Australia’s Alliance Aviation Services has bought five Fokker 100 jets to boost its stockpile of spare parts and take advantage of opportunities in Australia and the South Pacific.

The Australian company has signed a binding purchase agreement with Switzerland’s Helvetic Airways for the five twin jets as well as all of the Swiss carrier’s spare engines, parts and tooling.

READ:Airlines slam French move to impose “eco-tax”.

The airline said the purchase built on the strategic rationale of its purchase in late 2015 of 21Fokker aircraft from Austrian airlines.

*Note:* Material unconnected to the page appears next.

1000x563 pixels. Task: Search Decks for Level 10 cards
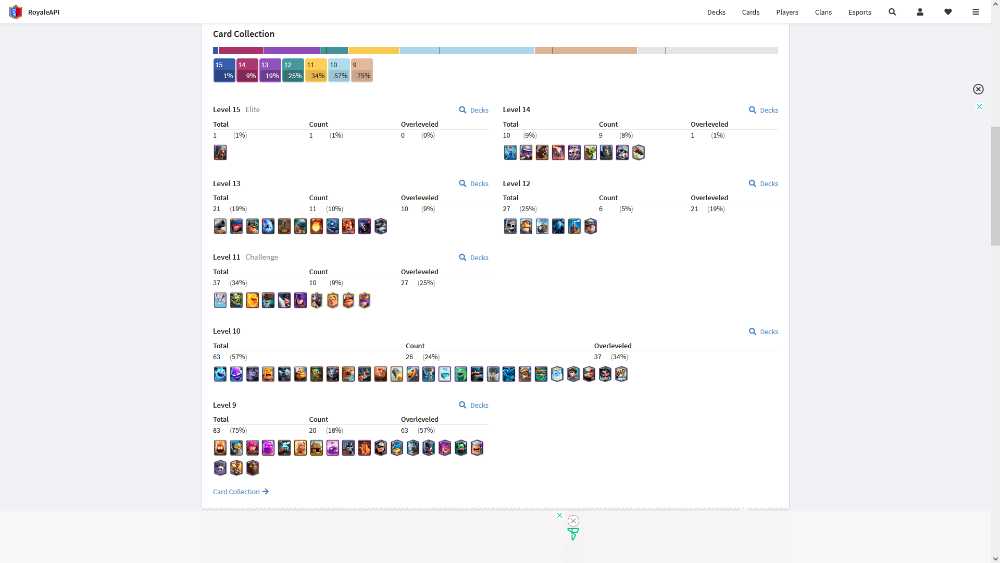(x=763, y=332)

This included the ability to expand its fleet as well as expand its economic life and secure major components at a lower cost.

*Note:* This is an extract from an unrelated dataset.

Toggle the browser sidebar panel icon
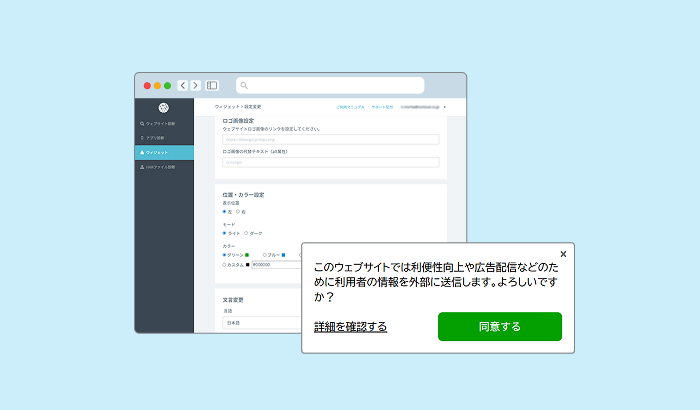 (212, 86)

It also diversified the company’s revenue streams and enhanced its positions the biggest supplier of engines and spare parts outside of Fokker.

Alliance managing director Scott McMillan said the Helvetic aircraft were in excellent condition and had come straight from operating services in Europe.

“Since the 2015 fleet purchase, we have increased our operational fleet by 11 aircraft to meet the needs of a resurgent resources sector, satisfy the demand for wet-lease services and service the growing opportunities in the tourism sector,’’  McMillan said.

“We have also successfully onsold  several  of the Austrian fleet as well as establishing ongoing engine leases and we continue to seel increasing amounts of spares parts to all major Fokker operators in the southern hemisphere.”

Production of the F100 ended in 1997 after the production of 283 of the 100-seat aircraft.

The aircraft is popular with companies servicing resources markets because of its low capital cost and operating flexibility.

Alliance currently operates 23 F100s, 11 smaller Fokker 70s and five Fokker 50 turboprops.

The Brisbane-based company has been traveling well and recently announced that it expected to announce the best pre-tax result in its 17-year history.

It said it expected its 2019 pre-tax profit for the year ending June 30 to be $32.5 million, 25 percent higher than its fiscal 2018 result and ahead of analysts’ expectations.

The company’s success has attracted the attention of bigger rival Qantas, which earlier this year announced it had paid $A60 million to take a 19.9 percent stake in Alliance.

READ: Qantas takes a stake in Alliance Airlines

Qantas also signaled that it wanted to take a majority stake in Alliance in the longer term to “better service the resources market”.